MATERIALS PROVIDED ▸
::::

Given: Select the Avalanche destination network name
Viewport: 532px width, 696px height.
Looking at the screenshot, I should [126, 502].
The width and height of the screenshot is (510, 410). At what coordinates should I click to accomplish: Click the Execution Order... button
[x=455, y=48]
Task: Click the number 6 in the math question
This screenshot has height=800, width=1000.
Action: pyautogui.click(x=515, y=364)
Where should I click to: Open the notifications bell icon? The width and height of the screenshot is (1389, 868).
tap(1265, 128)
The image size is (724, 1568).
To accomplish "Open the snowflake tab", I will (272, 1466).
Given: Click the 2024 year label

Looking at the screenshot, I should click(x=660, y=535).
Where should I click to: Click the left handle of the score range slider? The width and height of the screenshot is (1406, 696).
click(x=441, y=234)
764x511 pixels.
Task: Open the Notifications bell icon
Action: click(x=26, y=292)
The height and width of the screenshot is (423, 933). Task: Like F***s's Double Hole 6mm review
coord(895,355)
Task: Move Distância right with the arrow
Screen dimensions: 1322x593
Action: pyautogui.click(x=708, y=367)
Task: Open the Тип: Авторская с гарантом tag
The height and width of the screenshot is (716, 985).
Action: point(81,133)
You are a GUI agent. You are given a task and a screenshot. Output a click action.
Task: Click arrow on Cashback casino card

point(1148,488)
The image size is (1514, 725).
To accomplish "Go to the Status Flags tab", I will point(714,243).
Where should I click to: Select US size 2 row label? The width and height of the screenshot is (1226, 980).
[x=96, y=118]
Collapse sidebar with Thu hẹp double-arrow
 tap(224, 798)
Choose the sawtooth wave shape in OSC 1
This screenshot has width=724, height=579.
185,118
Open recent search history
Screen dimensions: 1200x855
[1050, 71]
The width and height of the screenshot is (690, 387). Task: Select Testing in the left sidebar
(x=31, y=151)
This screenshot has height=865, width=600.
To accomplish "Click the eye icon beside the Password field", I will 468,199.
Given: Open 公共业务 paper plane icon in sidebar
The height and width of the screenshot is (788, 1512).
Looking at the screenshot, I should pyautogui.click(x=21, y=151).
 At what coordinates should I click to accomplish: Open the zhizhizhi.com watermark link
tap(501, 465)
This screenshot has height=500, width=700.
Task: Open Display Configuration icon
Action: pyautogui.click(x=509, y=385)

::::

TASK DESCRIPTION ▸ The answer must consist of each line from the entries that contains the string "image".

TASK RESULT ▸
The image size is (724, 1568).
The image size is (1514, 725).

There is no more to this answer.